Cary Grant is another actor I’ve scrawled on and on about in these pages, so I won’t repeat what I’ve already posted. I use the name of one of his characters in one of his many, many great films. I’m sure there were dozens of leading men who should’ve sent Cary a case of his favorite liquor every year for the many roles that Cary didn’t accept—with the exception of a slow start in the early 1950s, Grant’s body of work is among the most impressive careers in the history of film. Once he got his start with 1937’s The Awful Truth, the Grant screen image was set. Here was a dashing, handsome, yet funny guy who wasn’t afraid to fall down for a gag and get that great head of hair disheveled. He’d play second fiddle to a wire-haired Terrier named Mr.

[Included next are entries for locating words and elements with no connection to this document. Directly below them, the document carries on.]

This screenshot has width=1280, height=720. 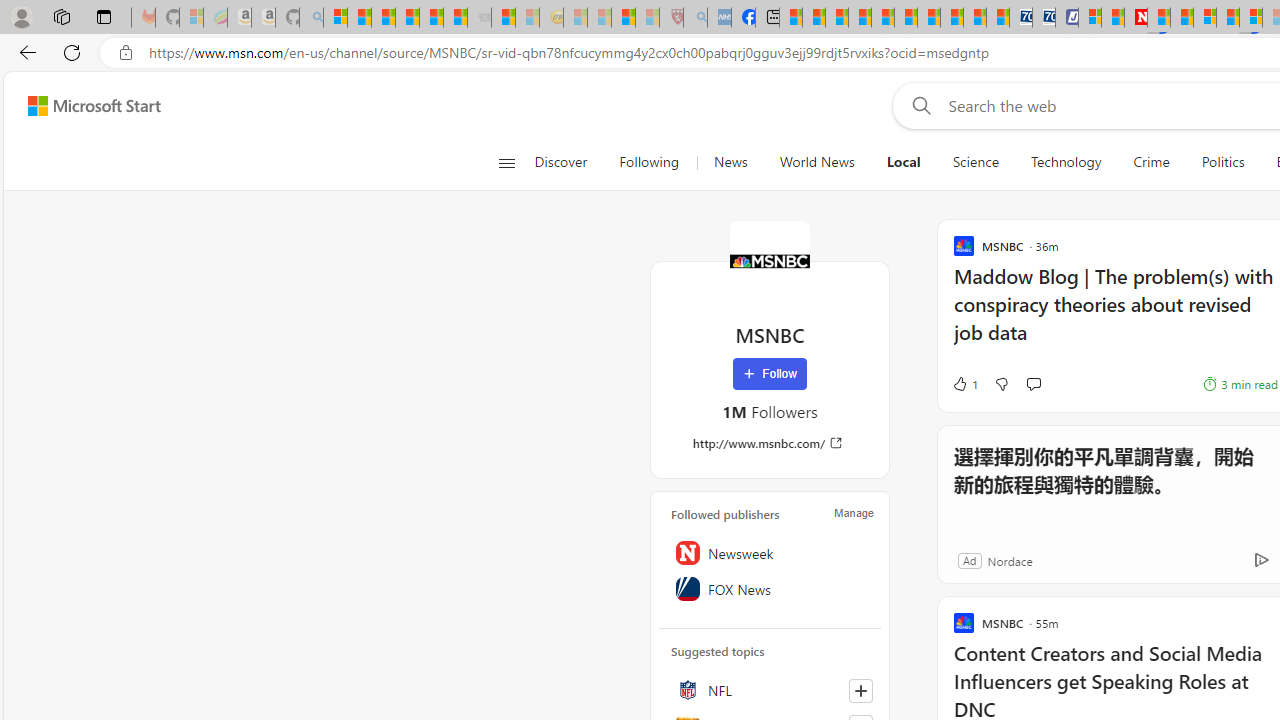 What do you see at coordinates (81, 105) in the screenshot?
I see `'Skip to footer'` at bounding box center [81, 105].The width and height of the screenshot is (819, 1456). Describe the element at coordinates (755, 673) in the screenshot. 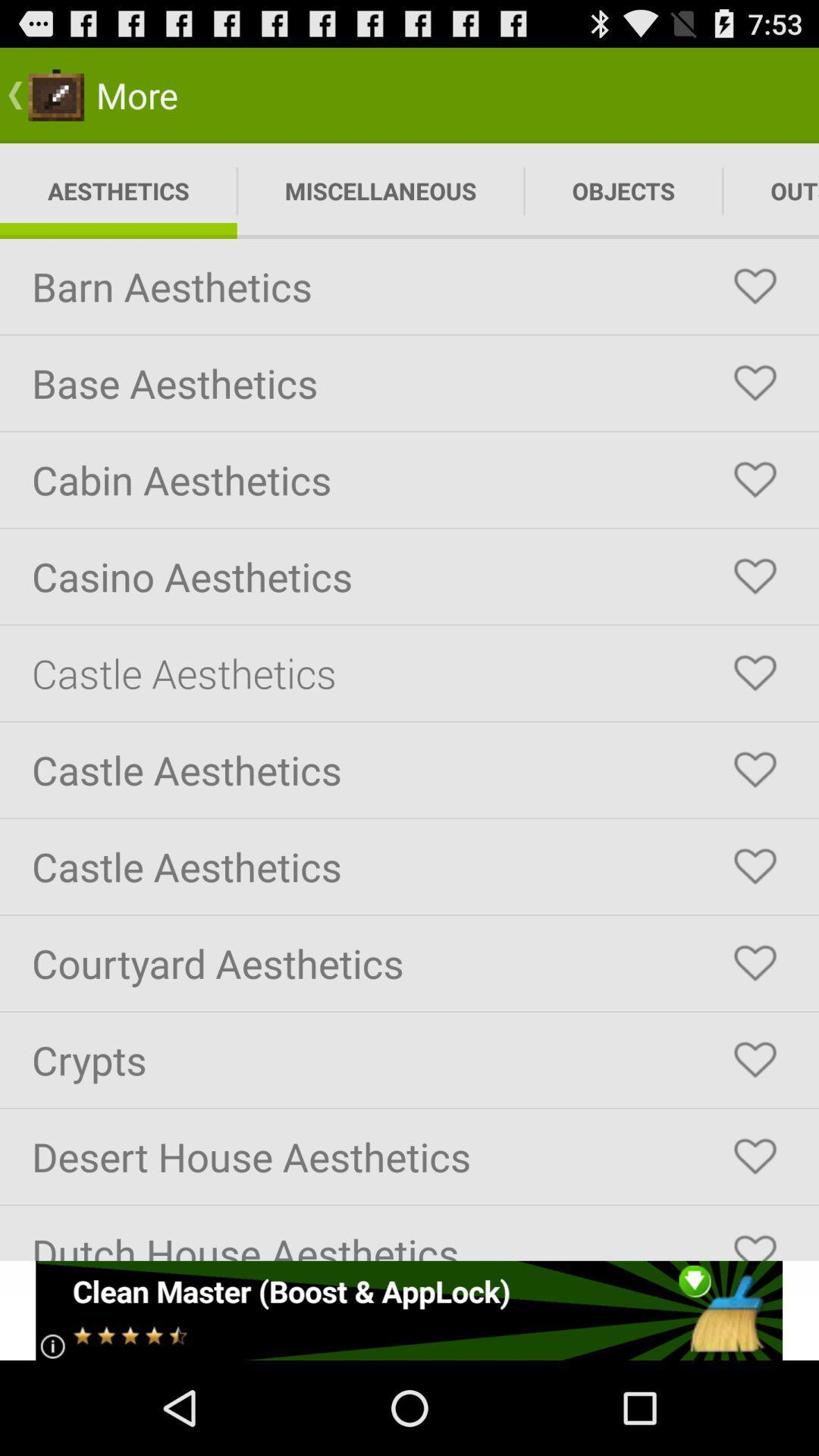

I see `favorite` at that location.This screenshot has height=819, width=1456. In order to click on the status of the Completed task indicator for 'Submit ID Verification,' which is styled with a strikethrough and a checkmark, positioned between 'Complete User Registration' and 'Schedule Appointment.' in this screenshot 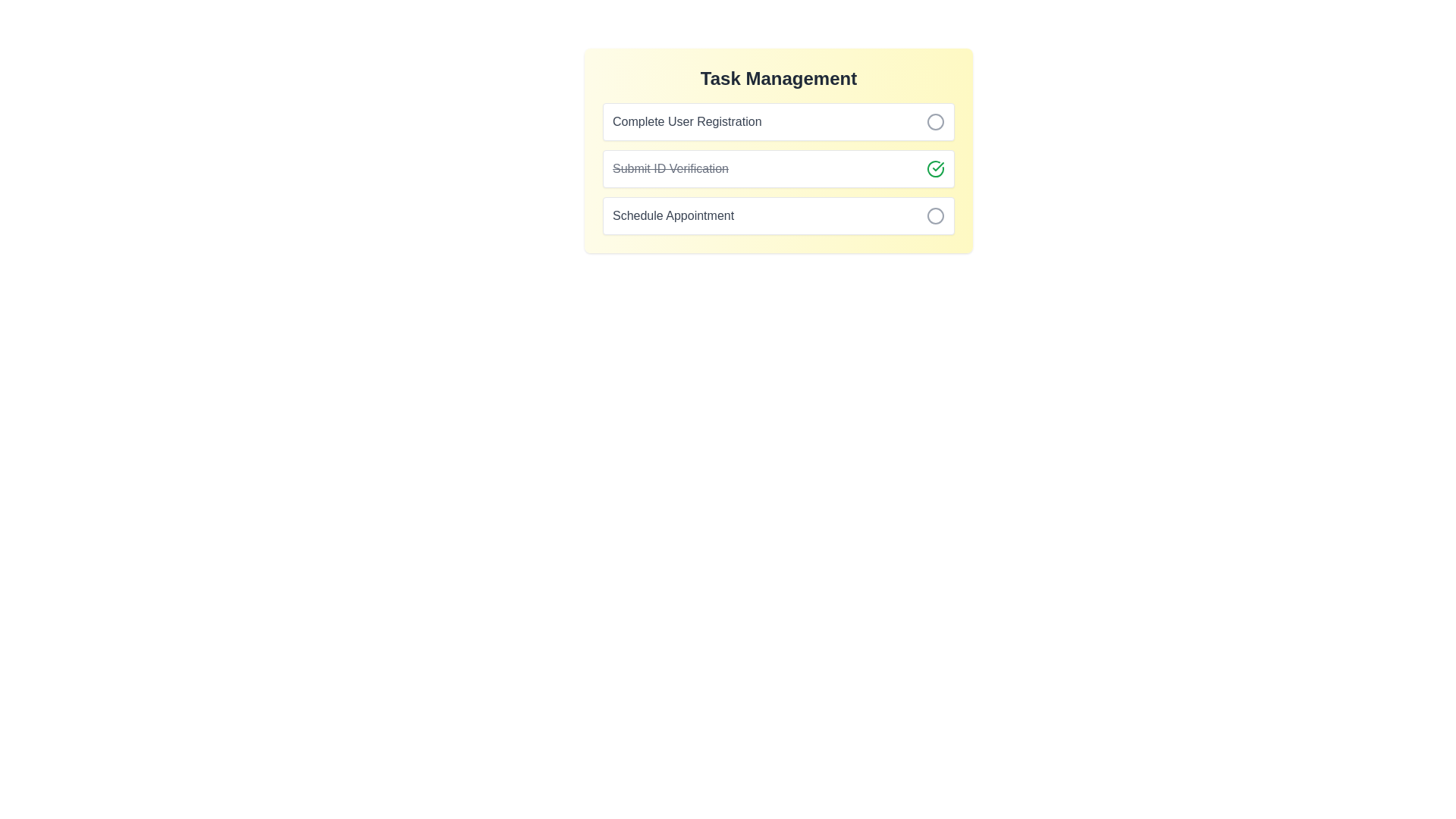, I will do `click(779, 169)`.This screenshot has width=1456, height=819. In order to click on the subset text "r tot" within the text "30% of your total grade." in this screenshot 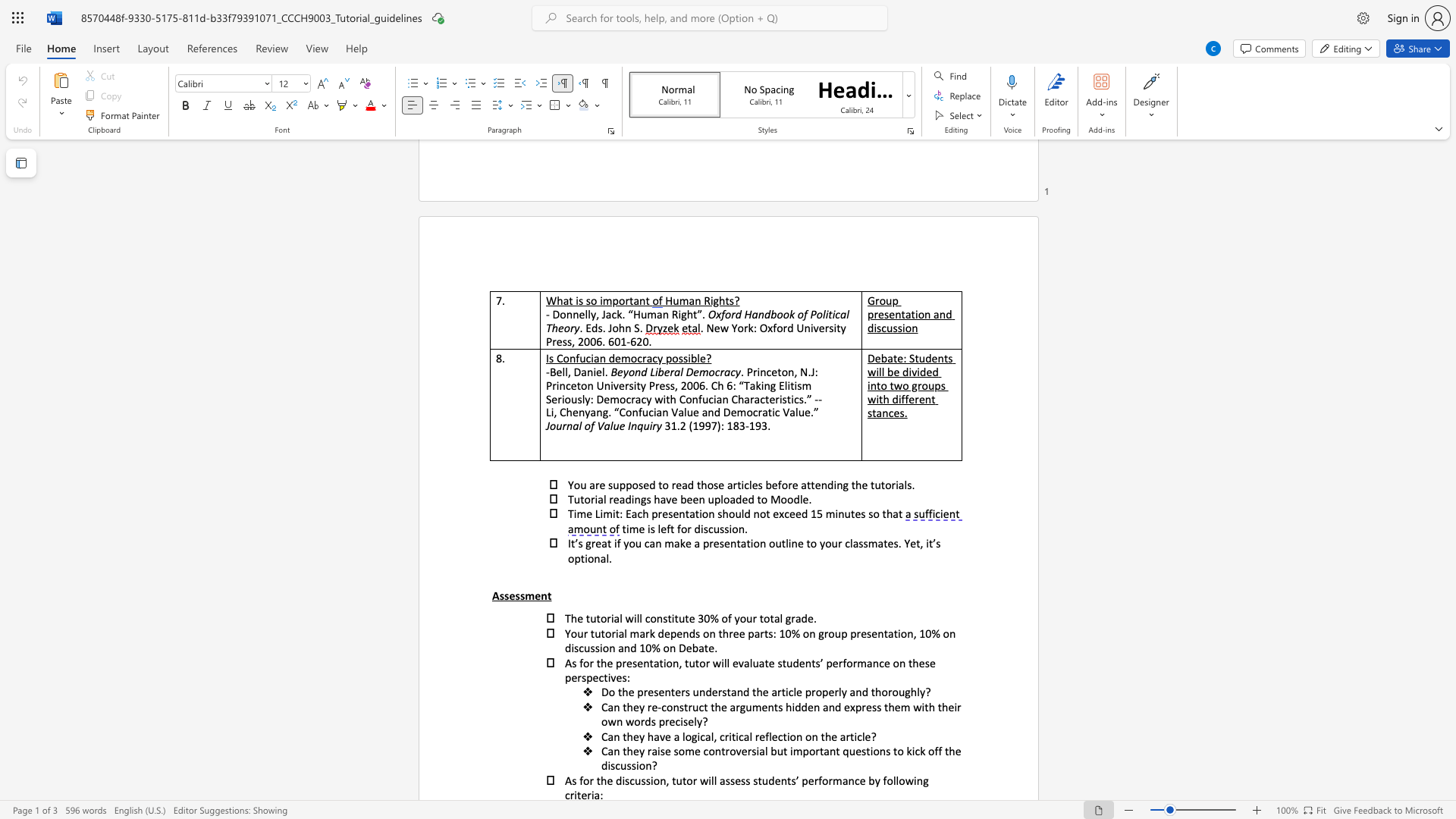, I will do `click(752, 618)`.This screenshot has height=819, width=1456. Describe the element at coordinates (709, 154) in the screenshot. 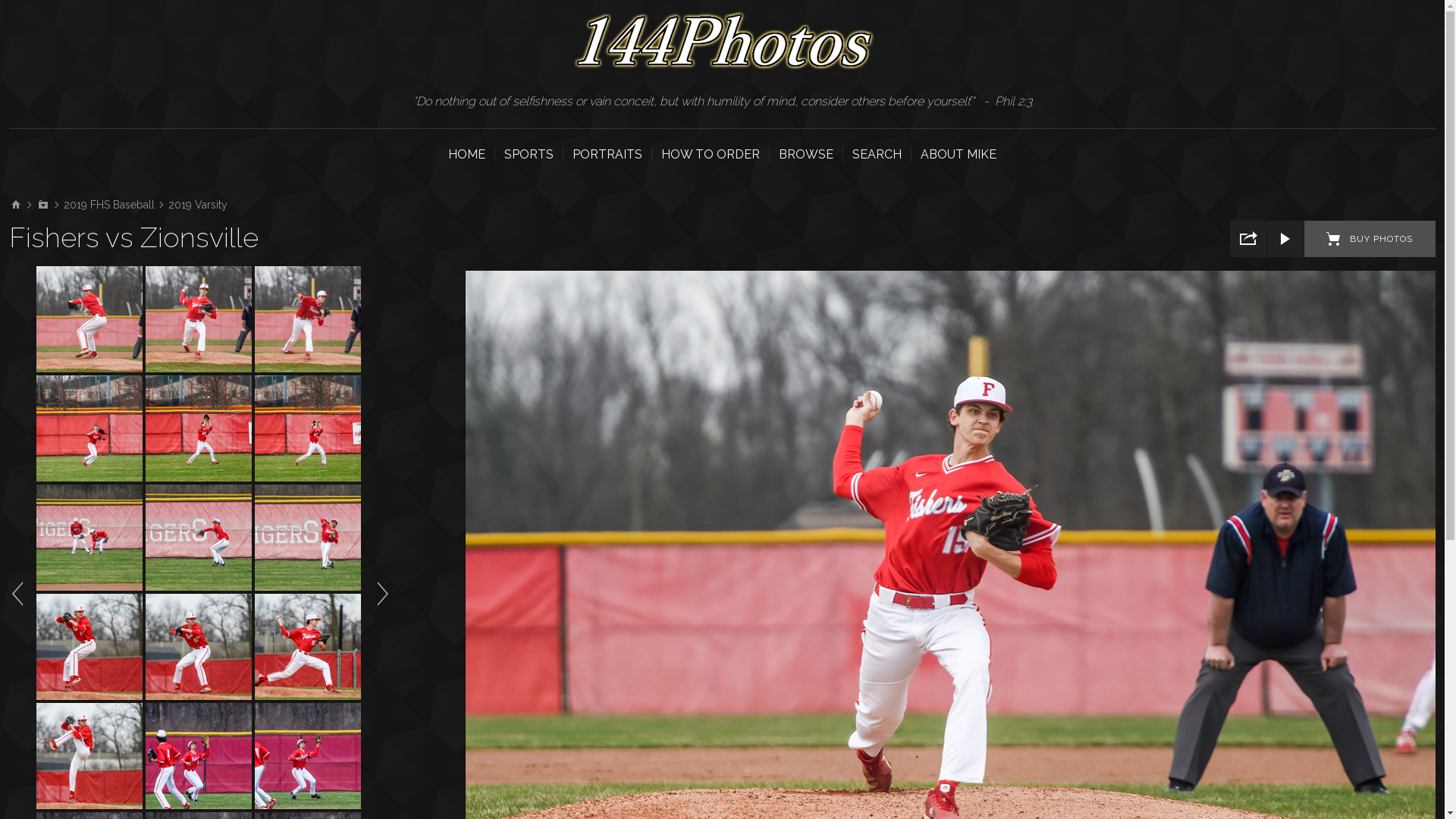

I see `'HOW TO ORDER'` at that location.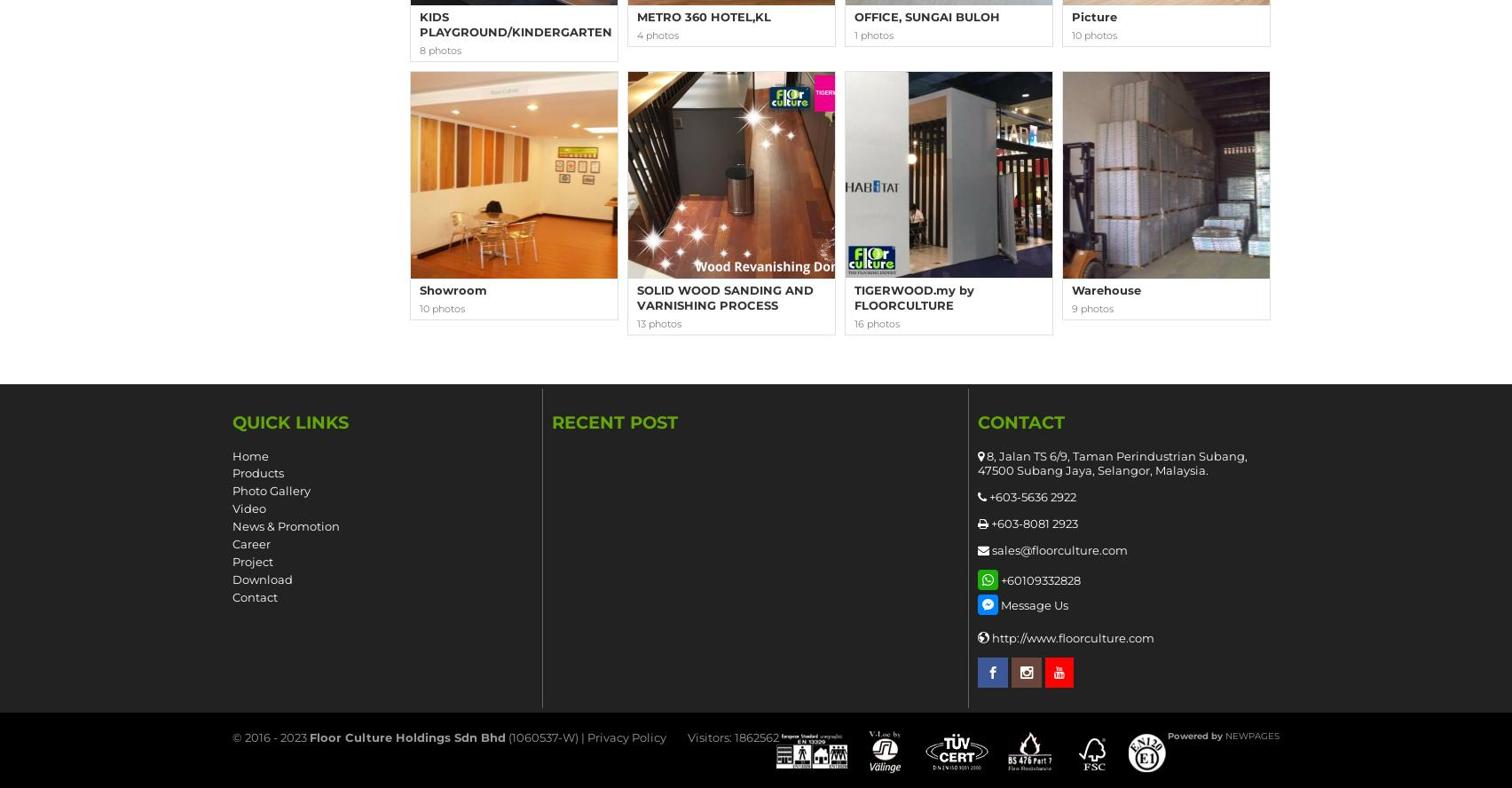  Describe the element at coordinates (232, 508) in the screenshot. I see `'Video'` at that location.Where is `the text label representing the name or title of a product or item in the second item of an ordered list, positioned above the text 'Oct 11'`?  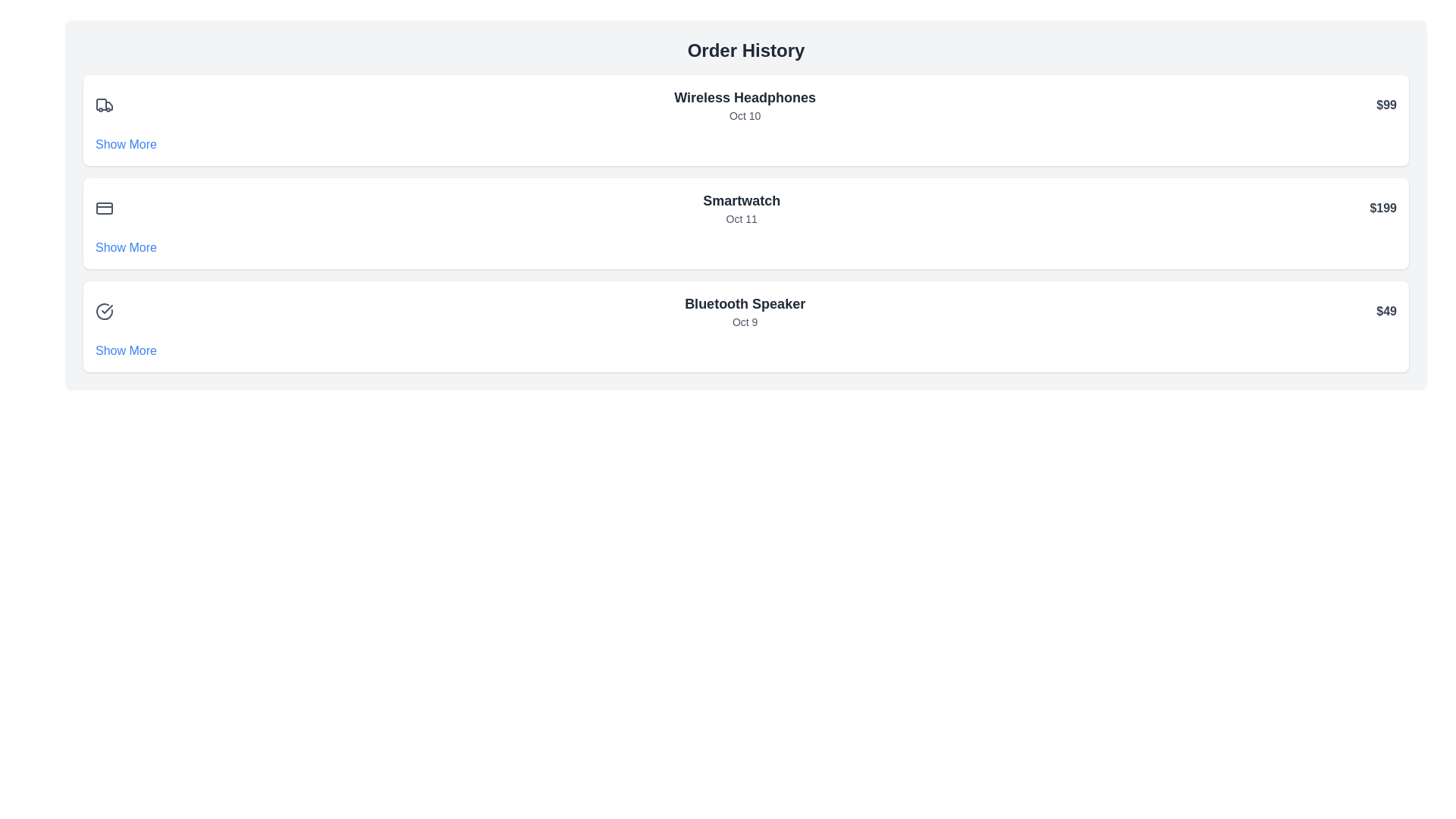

Smith or George, be made a fool of by a screwball heiress. Here was a leading man who didn’t seem to take himself all that seriously on screen. But Grant could dangle on the darker end of the spectrum, too. He'd break down in tears and beg to keep his child or twist himself up emotionally over a love affair. Grant’s approach was unique and still modern. You could reach the moon climbing the also-rans who were labeled “The Next Cary Grant.” (The latest rung on that ladder is named Clooney).
Random Info: Was the opposite of his worldly, sophisticated screen image. Grant preferred pub food and casual clothes.